Sunday, December 21, 2008

Ah, these kittens are going to tbe the death of me. You might not want to read the third paragraph, if sad kitten stories will ruin your day.

Sidney, our last foster, was adopted on Friday within five minutes of her making it to the adoption floor. She had surgery on Thursday and we didn't have space on the floor for her. I had just cleaned a recently vacanted cage and was carrying her out to the floor, when a couple who was leaving saw her and asked if she was available. Poof--she was gone to a new home. That was the good news.

Bad news was that little Britches who was sitting in the back at the shelter the past few days waiting for surgery had gotten sick. She wasn't doing great, so I decided to foster her. (Poor Alan. I keep getting him into these situations.) This time I was more prepared. We gave her fluids before bringing her home. In addition to her doxycycline, I had Karo syrup and experience with forcefeeding. When I got her home, she was already so weak, she could only walk a few inch before having to lay down. I fed her watered down food with an eye dropper--she was able to swallow just fine--and put her down in her cosy bed with her shelter bedding, a towel underneath for extra padding and the stuffed teddy that had been with her all week. She kept creeping out and I'd find her on the linoleum against the cold tub throughout the evening. She continued to deteriorate, so I brought out the Karo syrup to rub a little on her gums. Low blood sugar can kill kittens quickly and the syrup sometimes brings them back. A near death kitten can be up and playing shortly after Karo syrup and time with a heating pad. She perked up a little bit but there wasn't anything more I could do for her but let her rest. She didn't make it through the night.
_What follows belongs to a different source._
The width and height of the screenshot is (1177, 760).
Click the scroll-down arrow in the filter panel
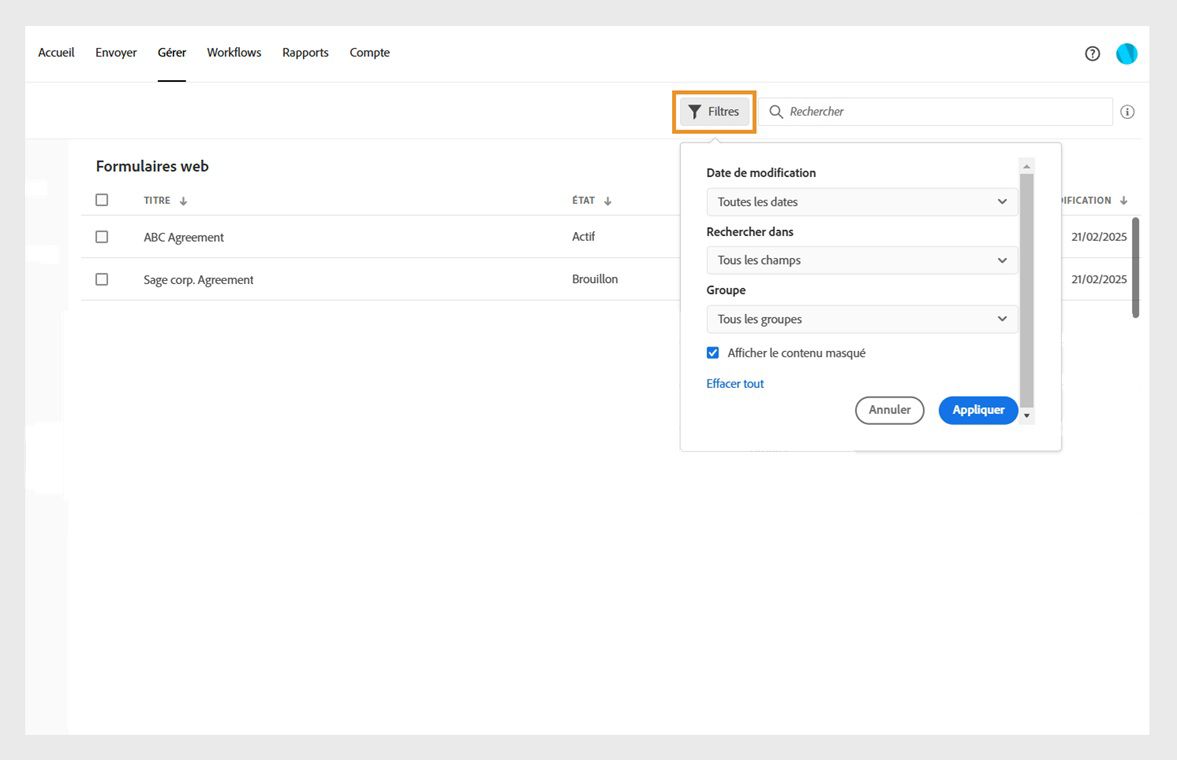click(x=1026, y=416)
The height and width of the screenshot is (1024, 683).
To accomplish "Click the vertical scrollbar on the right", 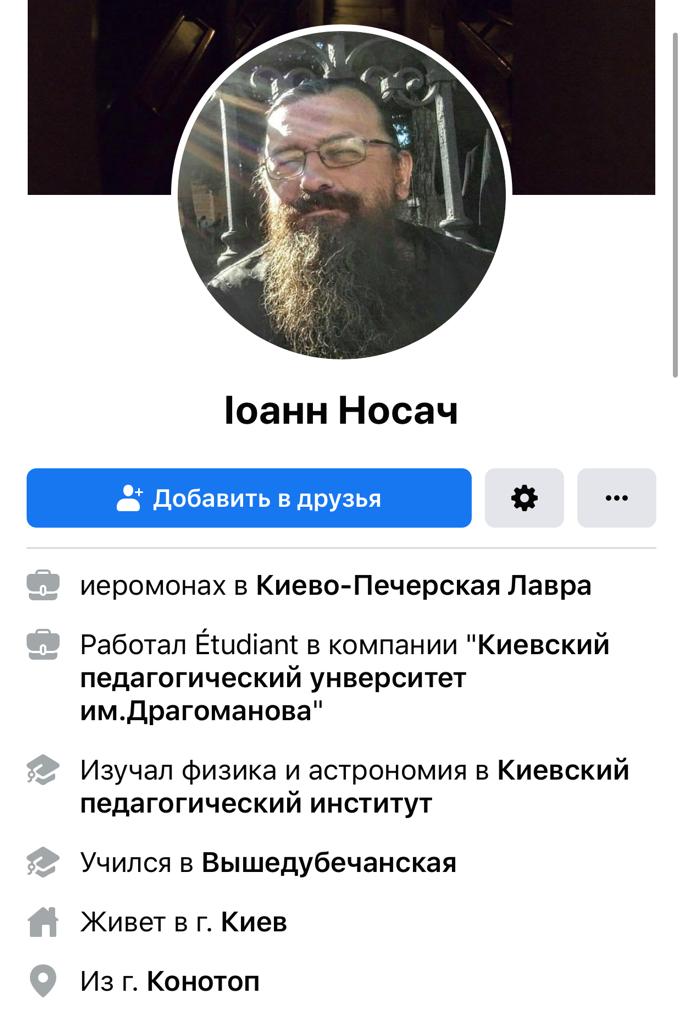I will click(x=676, y=202).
I'm including another happy ending to balance the last story out. I got a couple calls from a family that had adopted a kitten from us who was lethargic and sick with diarrhea. Their vet was concerned about FIP, which is certainly a scary thing to face since it's fatal, although it is rare. FIP can hit cats at any point in their lives but often appears in kittens. It comes from being exposed to a mutated form of a common feline Corona virus. Only a small percentage of cats exposed to the mutated form develop FIP. The most common symptom which is used to diagnose the FIP is a fluid filled stomach and often the diagnoses isn't confirmed until after the cat dies. (A full stomch in kittens usually means worms or another parasite, so you shouldn't ever panic about FIP until it's checked out by a vet.) Adults can carry the virus and never develop FIP and it can also be brought on in later life by stress. The very hard part of FIP is that there really isn't a definitive test for it and the vaccination for it is still relatively untested. The family made the tough decision to return the kitten to us and we immediately put her in an isolated cage until one of our vets could examine her. At this point, she has regained her energy and playfulness and doesn't appear to have FIP after all. If she'd had Feline Distemper, the other very scary kitten disease, she wouldn't be getting better and would be dead already. I'm hoping she'll okayed to go back to the adoption floor this week and maybe go back to her original adopters.